10. The SA is checked to determine whether it is about to expire. If the SA is about to expire, the IPSec driver informs the IKE module to initiate a quick mode or Phase 2 rekey of the quick mode SA.

11. The SA is checked to determine whether it has expired. If the SA has expired, the packet is discarded.

12. The Don’t Fragment (DF) flag in the IP header of the packet is checked. If the DF flag is set to 1, the size of the IP packet with the proposed AH or ESP or both headers and trailer is calculated.

13. If the size of the IP packet with the proposed IPSec overhead is larger than the path maximum transmission unit (PMTU) for the destination IP address, the IPSec driver indicates a packet-too-large condition for the packet and the unmodified packet is sent back to the TCP/IP driver. The packet-too-large condition allows the TCP/IP driver to either adjust the PMTU for the destination or, in the case of transit traffic, inform the sending host with an Internet Control Message Protocol (ICMP) Destination Unreachable-Fragmentation Needed and DF Set message that includes the new PMTU. The packet is eventually discarded by the TCP/IP driver.

14. If the DF flag is not set to 1, or if it is set to 1 and the additional IPSec overhead is not greater than the current PMTU for the destination, blank AH or ESP both headers and trailer are constructed (based on the settings for the SA).

15. The IPSec driver checks to determine whether the hardware offload is capable of offloading the SA for this packet. If so, the IPSec driver checks to determine whether the SA for the packet was offloaded to the hardware.

16. If the SA was offloaded to the hardware, an offload status is set on the packet and the modified packet with blank AH or ESP or both headers and trailer is sent to the TCP/IP driver.

17. If the SA has not been offloaded to the hardware, the IPSec driver accesses NDIS with instructions to add the SA to the hardware offload network interface.

18. If hardware offload is not enabled or the SA has not been offloaded to the hardware, the IPSec driver performs the cryptographic processing and adds the appropriate values in the fields of the AH or ESP or both headers and trailer.

19. The IPSec driver sends the modified packet to the TCP/IP driver.

Default exemptions to IPSec filtering

In Windows Server 2003, the default filtering exemptions have been removed for Kerberos, Resource Reservation Setup Protocol (RSVP), and multicast and broadcast traffic, but remain for ISAKMP traffic, and inbound multicast and broadcast traffic.

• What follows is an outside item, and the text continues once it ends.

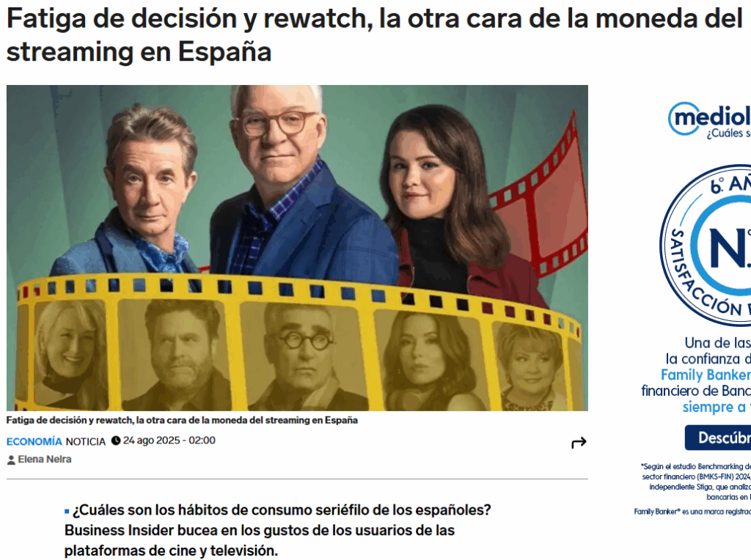Click the share arrow icon
Image resolution: width=751 pixels, height=560 pixels.
pos(579,443)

To modify the default filtering behavior for Windows Server 2003 IPSec, you can use the Netsh IPSec context or modify the registry.

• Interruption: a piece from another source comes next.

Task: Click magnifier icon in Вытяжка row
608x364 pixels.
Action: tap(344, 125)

To modify the default filtering behavior using Netsh, use the following command:

netsh ipsec dynamic set config ipsecexempt value={ 0 | 1 | 2 | 3} 

Depending on which exemptions you want, specify the appropriate values as follows:

• A value of 0 specifies that multicast, broadcast, RSVP, Kerberos, and ISAKMP traffic are exempt from IPSec filtering. This is the default filtering behavior for Windows 2000 (with Service Pack 3 and earlier service packs) and Windows XP.

  Note

  • Use this setting only if it is required for compatibility with Windows 2000 and Windows XP. If Kerberos traffic is exempted from filtering, an attacker can bypass other IPSec filters by using either UDP or TCP source port 88 to access any open port. Many port scan tools will not detect this because these tools do not allow setting the source port to 88 when checking for open ports.

• A value of 1 specifies that Kerberos and RSVP traffic are not exempt from IPSec filtering (multicast, broadcast, and ISAKMP traffic are exempt).

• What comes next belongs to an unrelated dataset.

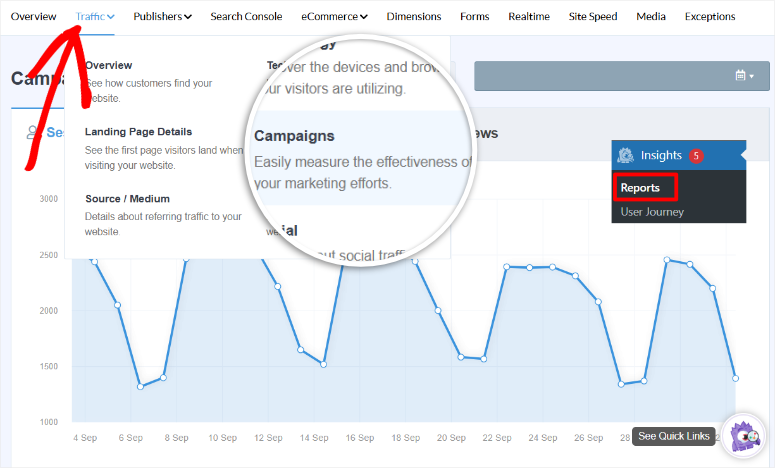Screen dimensions: 775x468
Task: Go to the Forms report tab
Action: (474, 17)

• A value of 2 specifies that multicast and broadcast traffic are not exempt from IPSec filtering (RSVP, Kerberos, and ISAKMP traffic are exempt).

• A value of 3 specifies that only ISAKMP traffic is exempt from IPSec filtering. This is the default filtering behavior for Windows Server 2003, Windows 2000 (with Service Pack 4 and later service packs) and Windows XP (with Service Pack 1 and later service packs).

If you change the value for this setting, you must restart the computer for the new value to take effect.

To modify the default filtering behavior by using the registry

1. In Regedit, under the HKEY_LOCAL_MACHINE\SYSTEM\CurrentControlSet\Services\IPSEC key, add a new DWORD entry named NoDefaultExempt.

2. Assign this entry any value from 0 through 3.

3. Restart the computer.

The filtering behaviors for each value are equivalent to those noted above for the **netsh ipsec dynamic set config ipsecexempt value=**xcommand.

The following table summarizes the equivalent filters that are implemented if all default exemptions to IPSec filtering are enabled (that is, if NoDefaultExempt is 0). When the IP address is specified, the subnet mask is 255.255.255.255. When the IP address is Any, the subnet mask is 0.0.0.0.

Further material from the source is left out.